AIM OF THE EXERCISE –
Every entry below should be printed exactly, without its images.

EXTRACTED RECORDS: Begin

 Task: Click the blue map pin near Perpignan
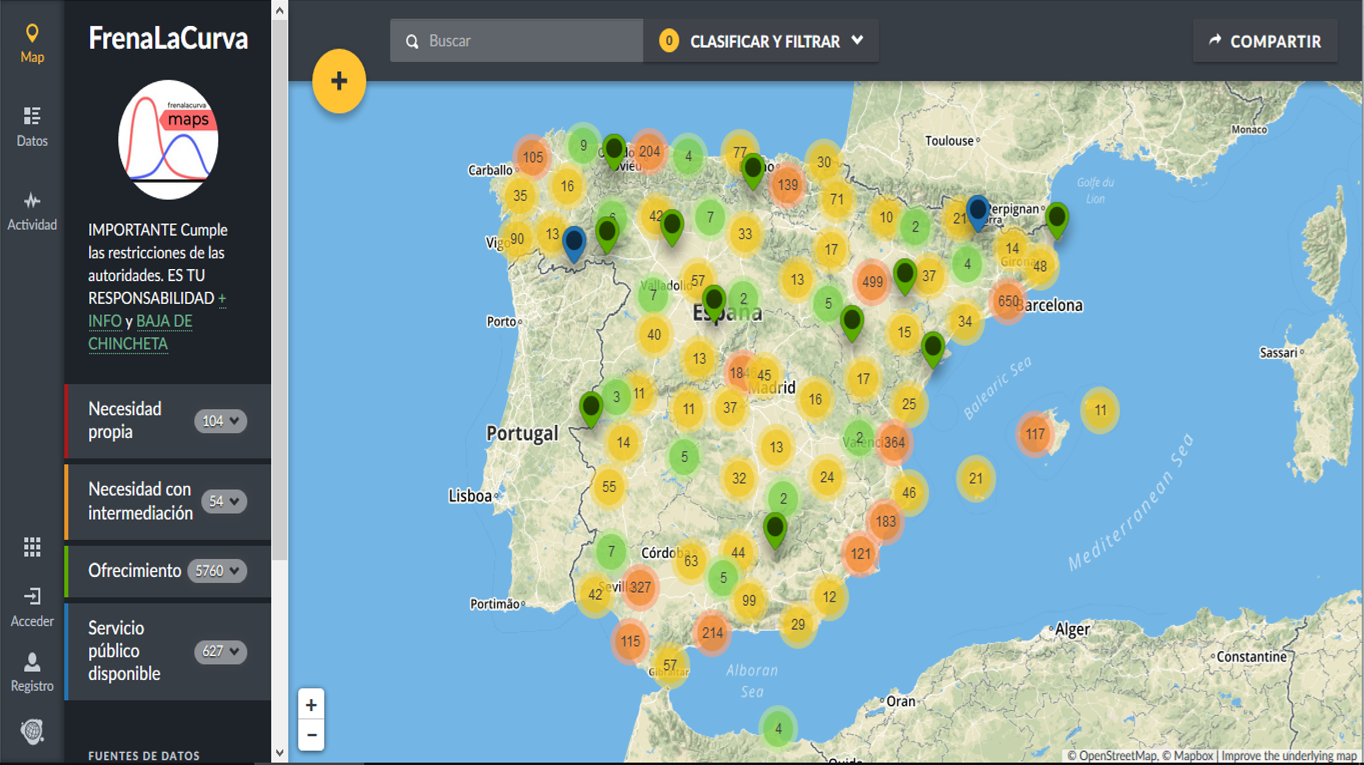click(x=977, y=211)
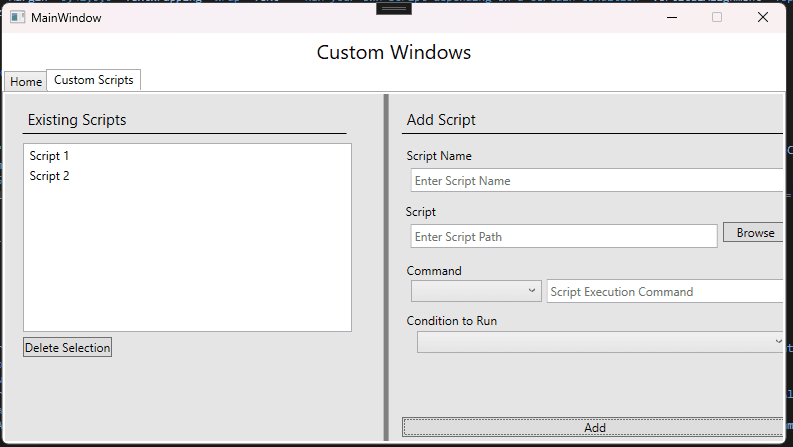Click the maximize window button
Viewport: 793px width, 447px height.
click(x=717, y=18)
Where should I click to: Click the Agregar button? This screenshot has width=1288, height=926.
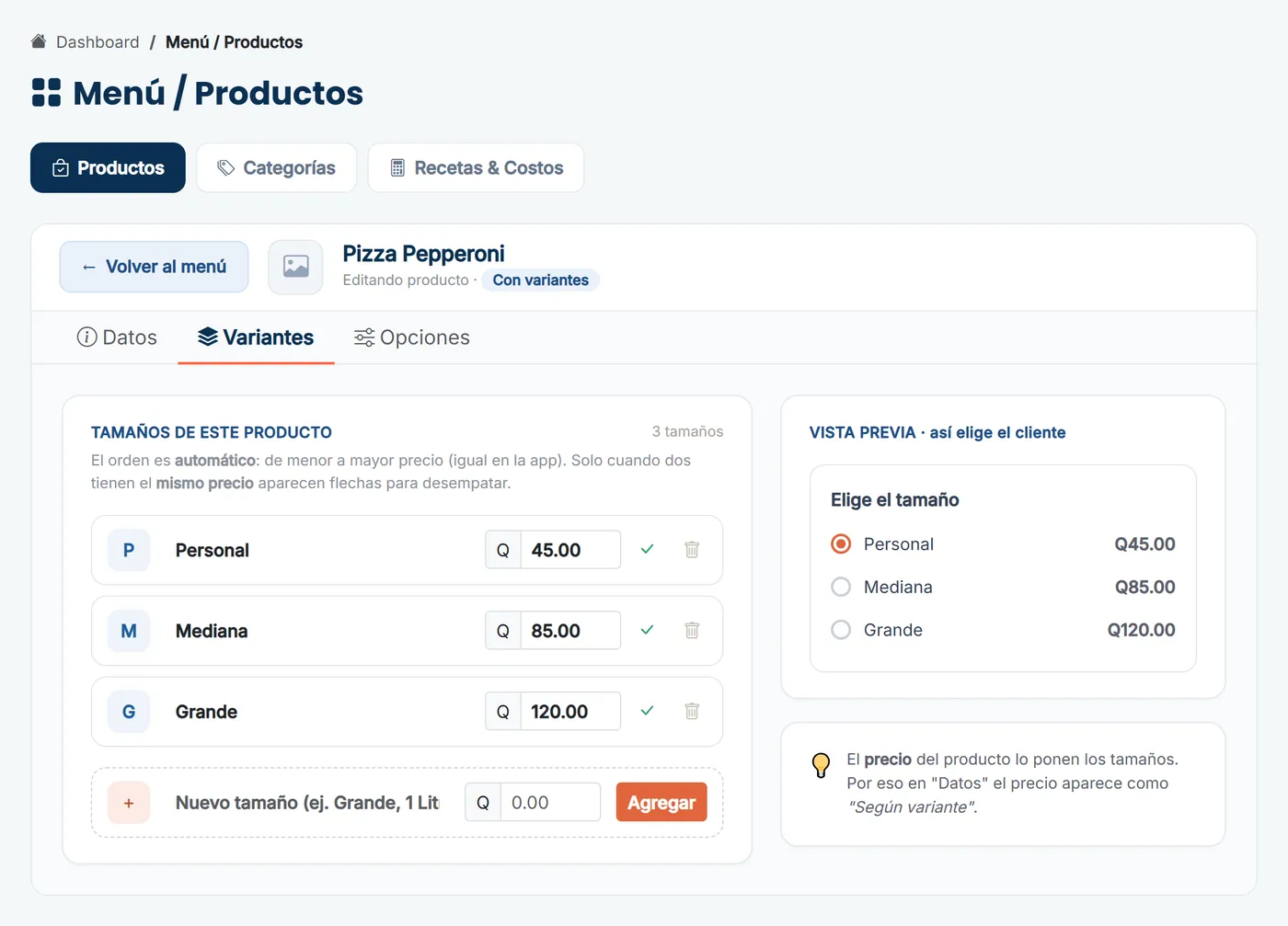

EXTRACTED RECORDS: End

YOUR SOLUTION –
 Task: Click the blue map pin near Perpignan
click(x=977, y=211)
Click the maximize window button
Viewport: 793px width, 447px height.
click(x=717, y=18)
Where should I click to: Click the Agregar button? This screenshot has width=1288, height=926.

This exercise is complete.